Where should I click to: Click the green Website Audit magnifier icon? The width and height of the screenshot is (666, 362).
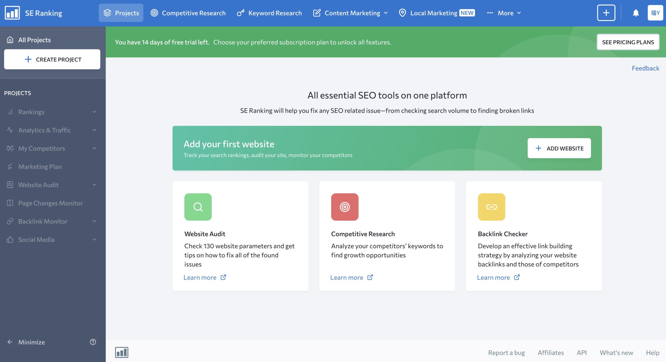[x=198, y=207]
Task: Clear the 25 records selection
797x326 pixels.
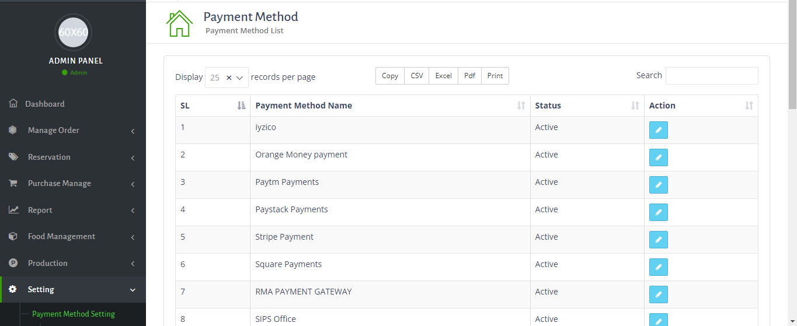Action: click(229, 78)
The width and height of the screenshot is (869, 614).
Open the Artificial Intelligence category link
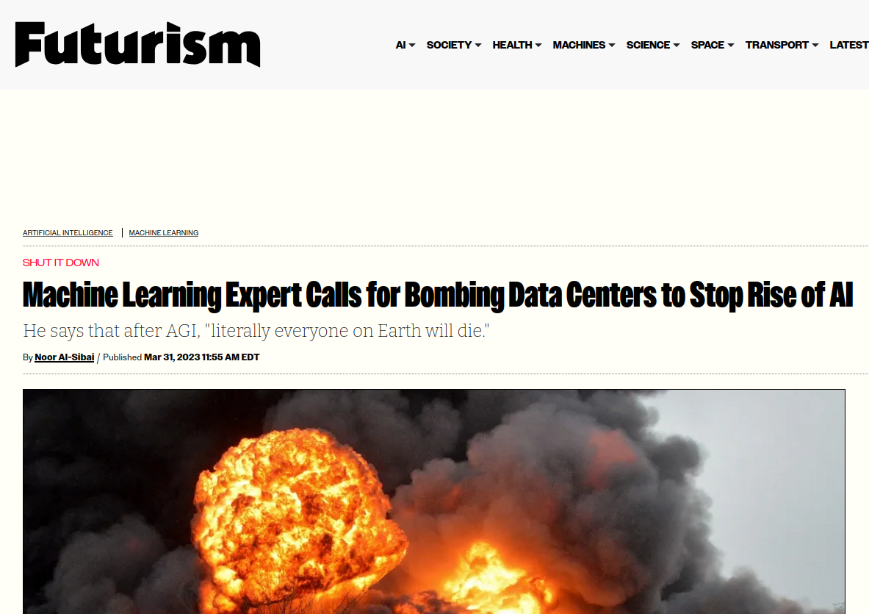[x=68, y=233]
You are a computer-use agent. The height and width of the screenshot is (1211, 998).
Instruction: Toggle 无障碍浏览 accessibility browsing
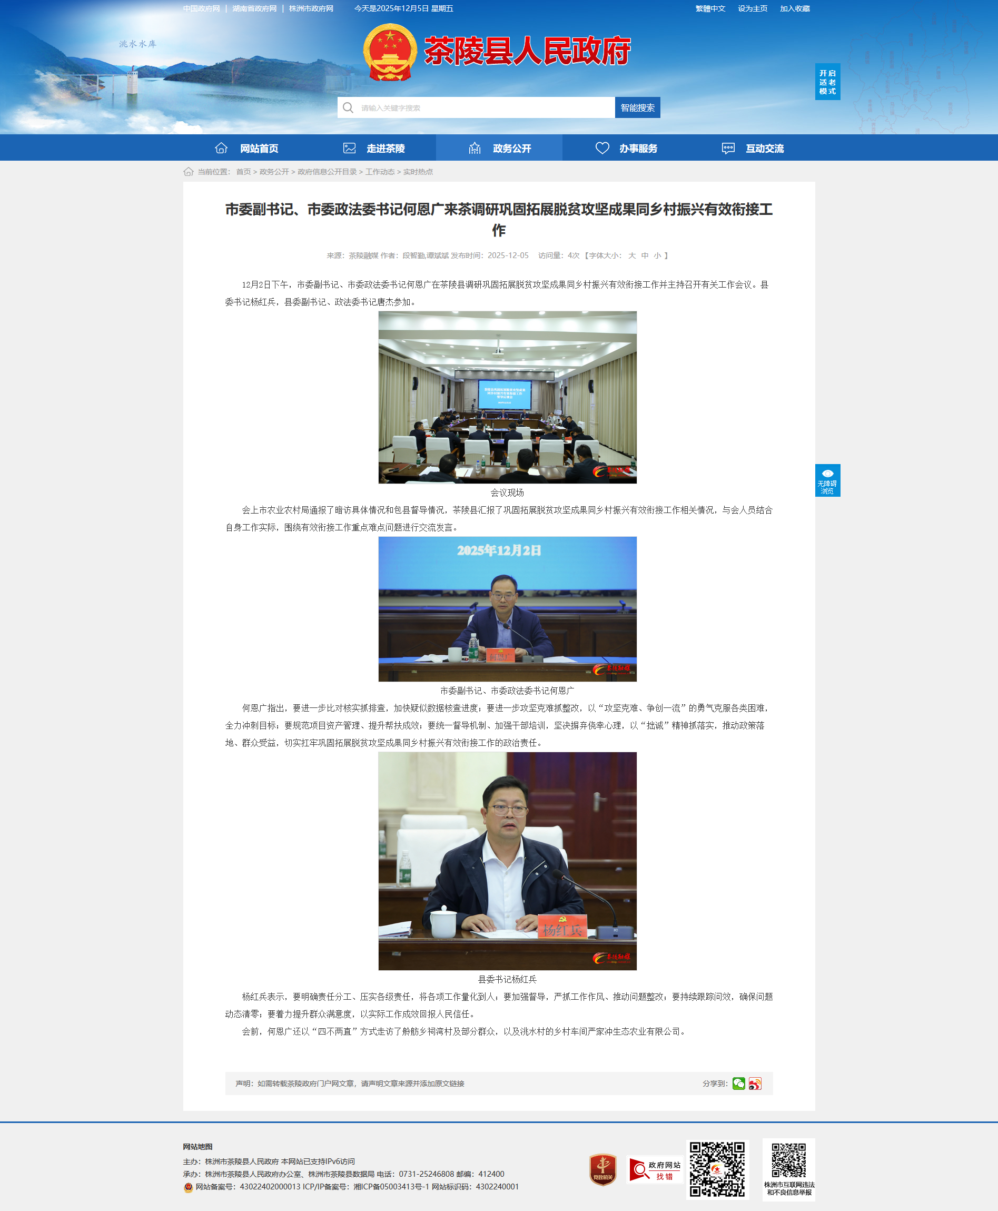pyautogui.click(x=827, y=480)
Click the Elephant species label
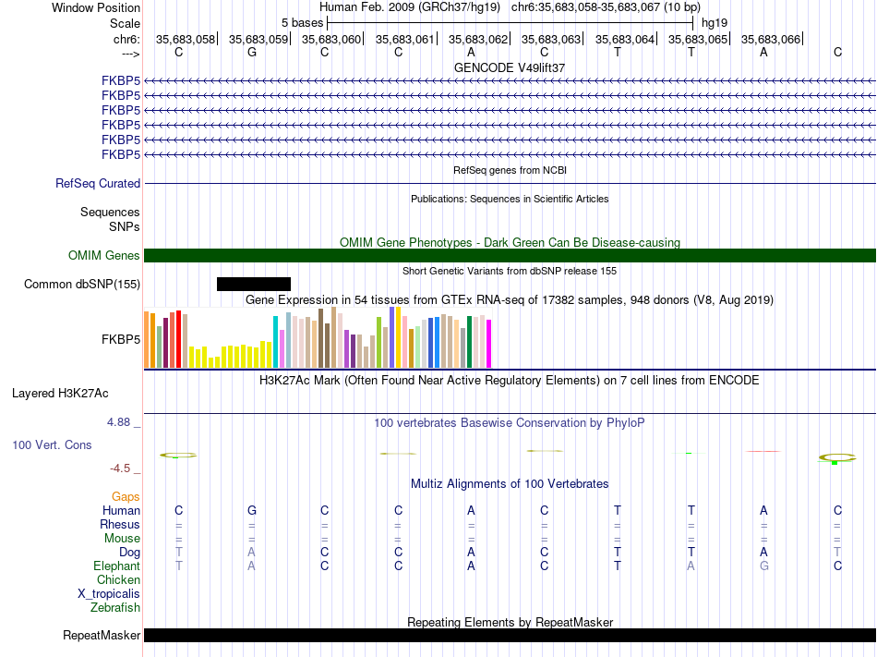This screenshot has width=877, height=657. (116, 566)
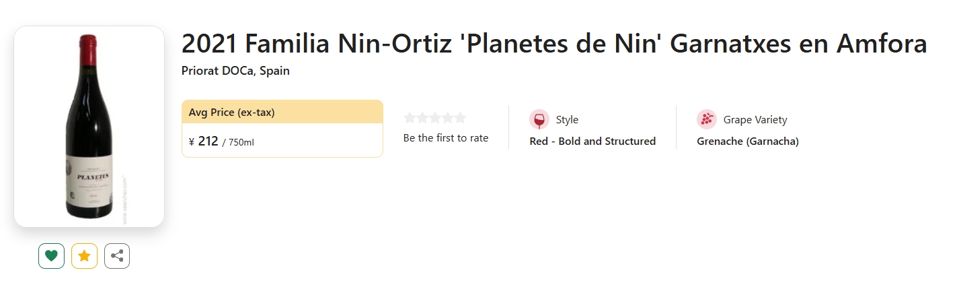
Task: Click the Grape Variety label
Action: pyautogui.click(x=755, y=120)
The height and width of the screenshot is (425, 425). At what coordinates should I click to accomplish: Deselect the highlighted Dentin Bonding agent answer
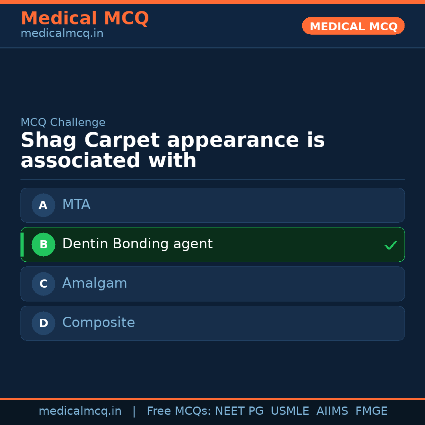click(213, 244)
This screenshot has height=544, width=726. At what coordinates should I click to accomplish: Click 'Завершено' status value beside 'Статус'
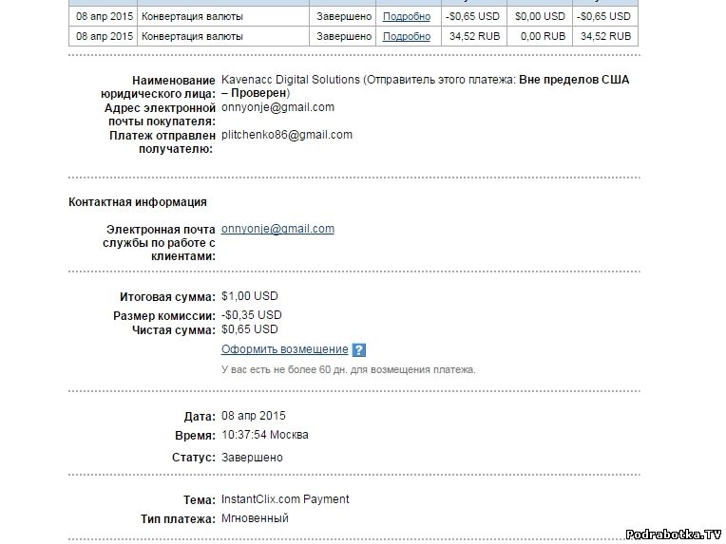pos(252,457)
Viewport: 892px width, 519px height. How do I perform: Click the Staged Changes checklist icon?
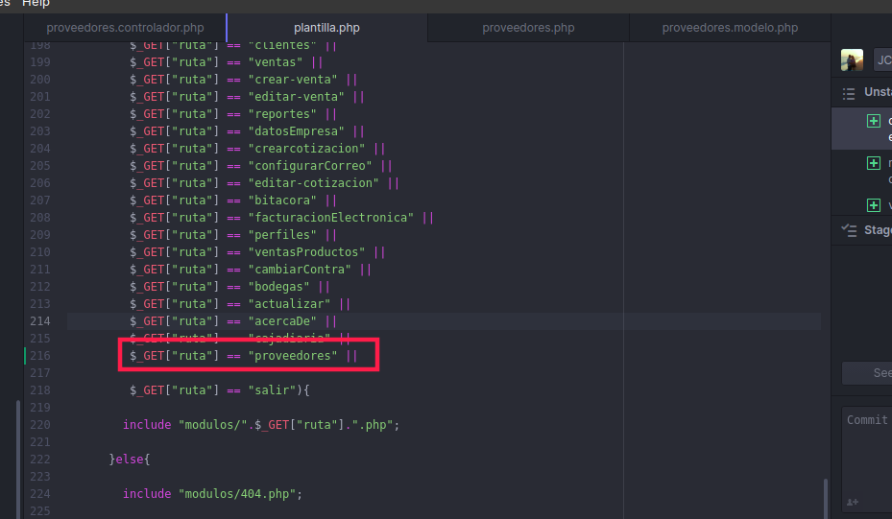coord(848,230)
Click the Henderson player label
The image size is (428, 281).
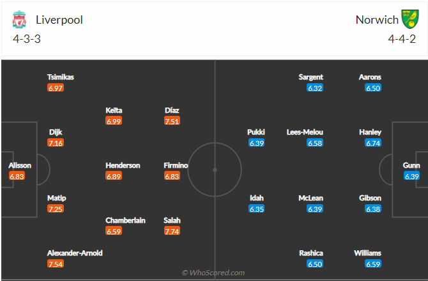click(x=123, y=165)
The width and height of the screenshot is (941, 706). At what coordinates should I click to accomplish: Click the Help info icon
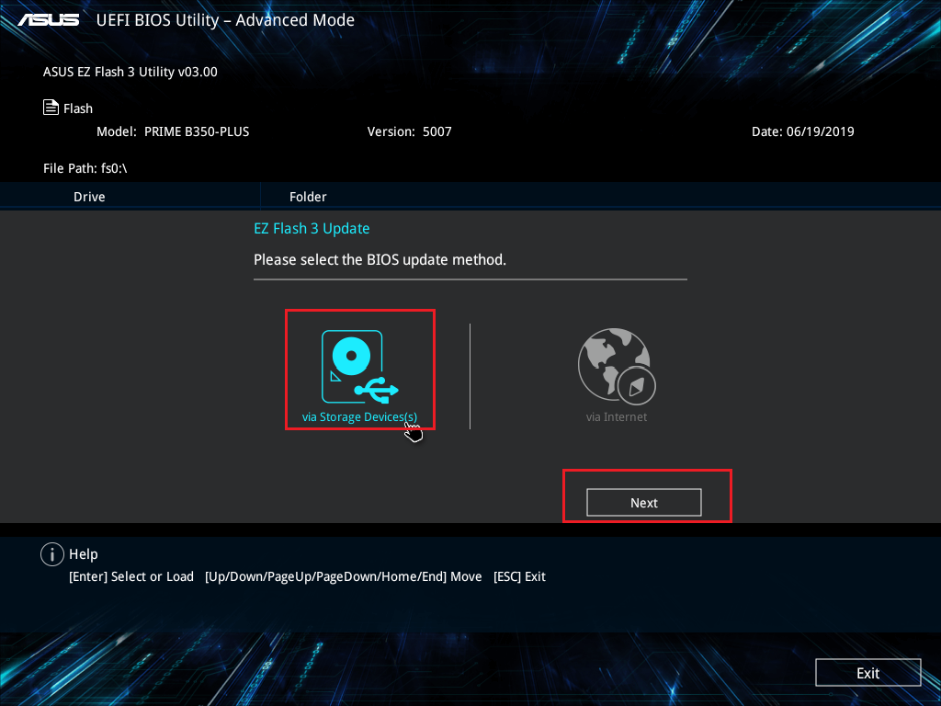[x=52, y=553]
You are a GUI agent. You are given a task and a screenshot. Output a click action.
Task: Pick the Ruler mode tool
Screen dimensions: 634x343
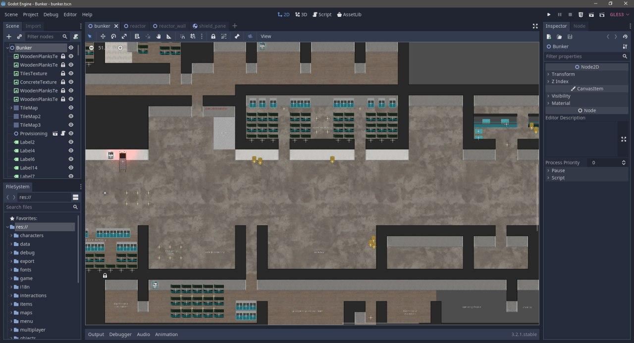(x=169, y=36)
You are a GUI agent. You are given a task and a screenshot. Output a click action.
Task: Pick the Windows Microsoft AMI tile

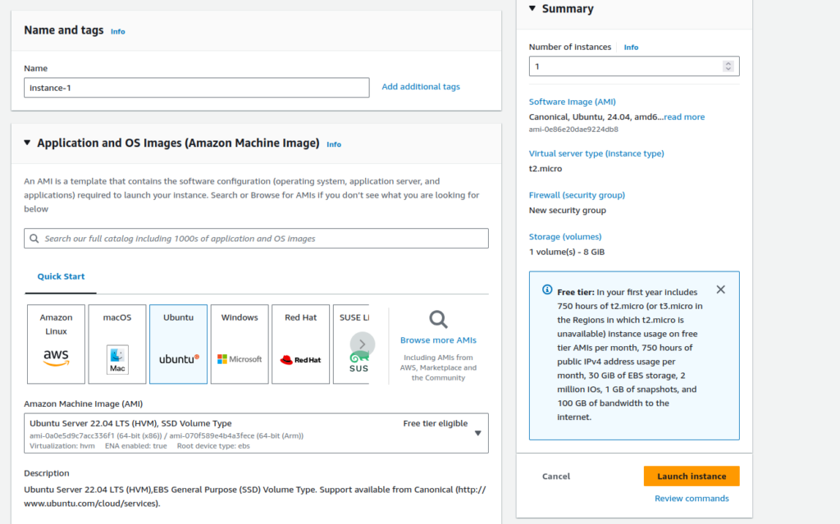tap(240, 344)
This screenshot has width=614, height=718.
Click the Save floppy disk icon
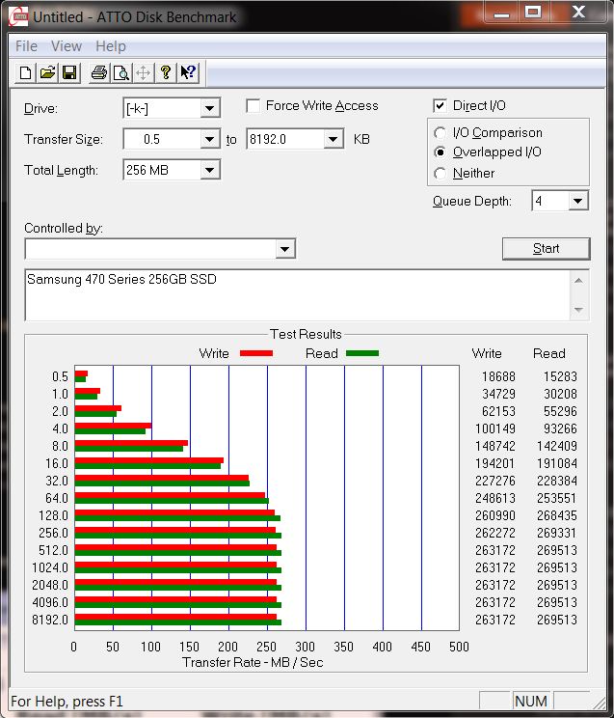coord(68,72)
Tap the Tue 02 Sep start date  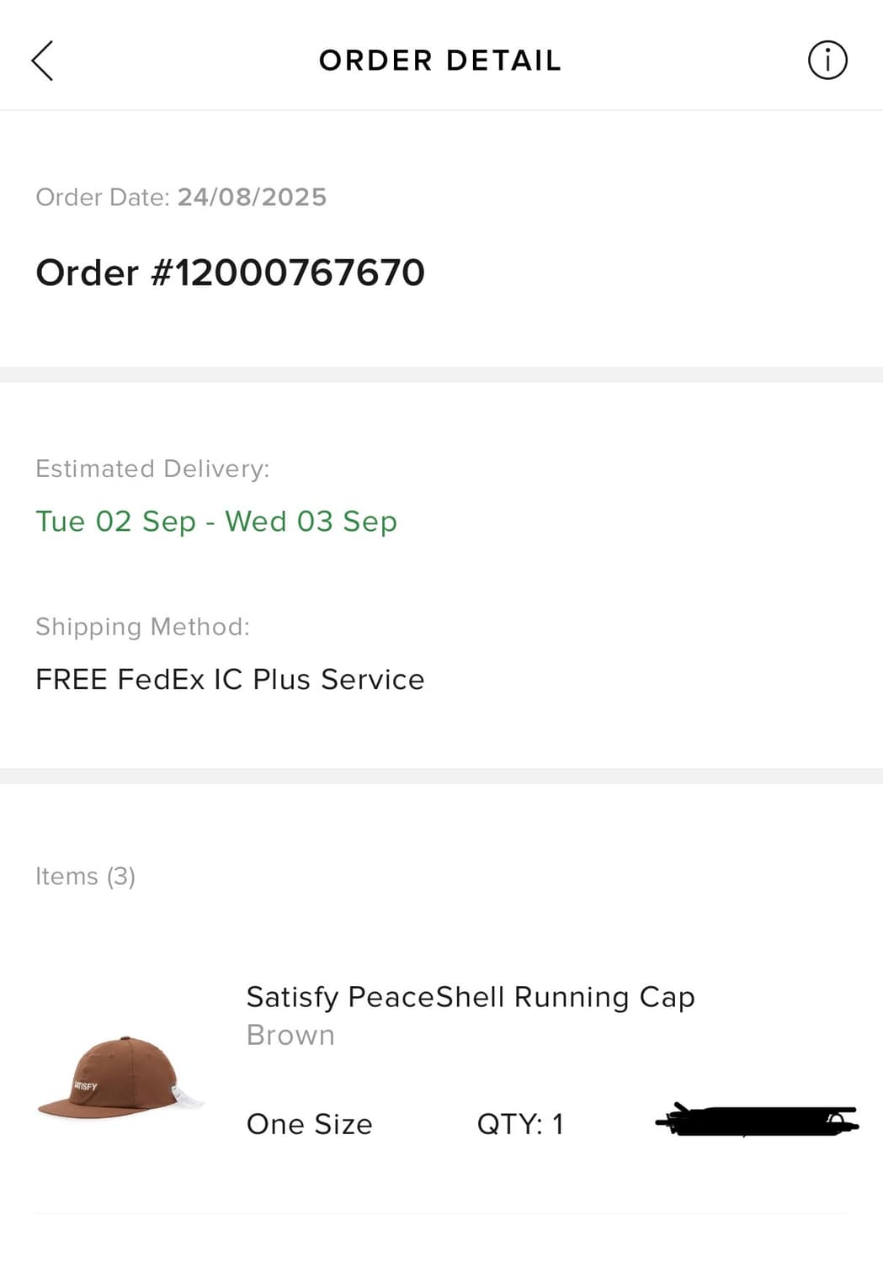(x=115, y=522)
◇ ◇ ◇ ◇ ◇
■ **PROBLEM STATEMENT**
Exact repetition required: repeat the first line of the listing above, the line containing "The width and height of the screenshot is (869, 614).", and every line between, leaving out pictures.

■ **RESPONSE TO THIS TASK**
Where should I click to: Click the green Website Audit magnifier icon? The width and height of the screenshot is (666, 362).
[x=198, y=207]
Task: Clear the 25 records selection
797x326 pixels.
Action: click(229, 78)
The width and height of the screenshot is (869, 614).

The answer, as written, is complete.